**TASK STATEMENT**
The output should be the records themselves, given again exactly.

**INPUT FOR THIS TASK**
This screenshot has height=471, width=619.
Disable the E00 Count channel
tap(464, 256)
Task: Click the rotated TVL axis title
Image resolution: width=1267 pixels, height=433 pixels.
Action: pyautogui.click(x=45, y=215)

**ANSWER BOX**
This screenshot has height=471, width=619.
Disable the E00 Count channel
tap(464, 256)
Task: Click the rotated TVL axis title
Image resolution: width=1267 pixels, height=433 pixels.
Action: pyautogui.click(x=45, y=215)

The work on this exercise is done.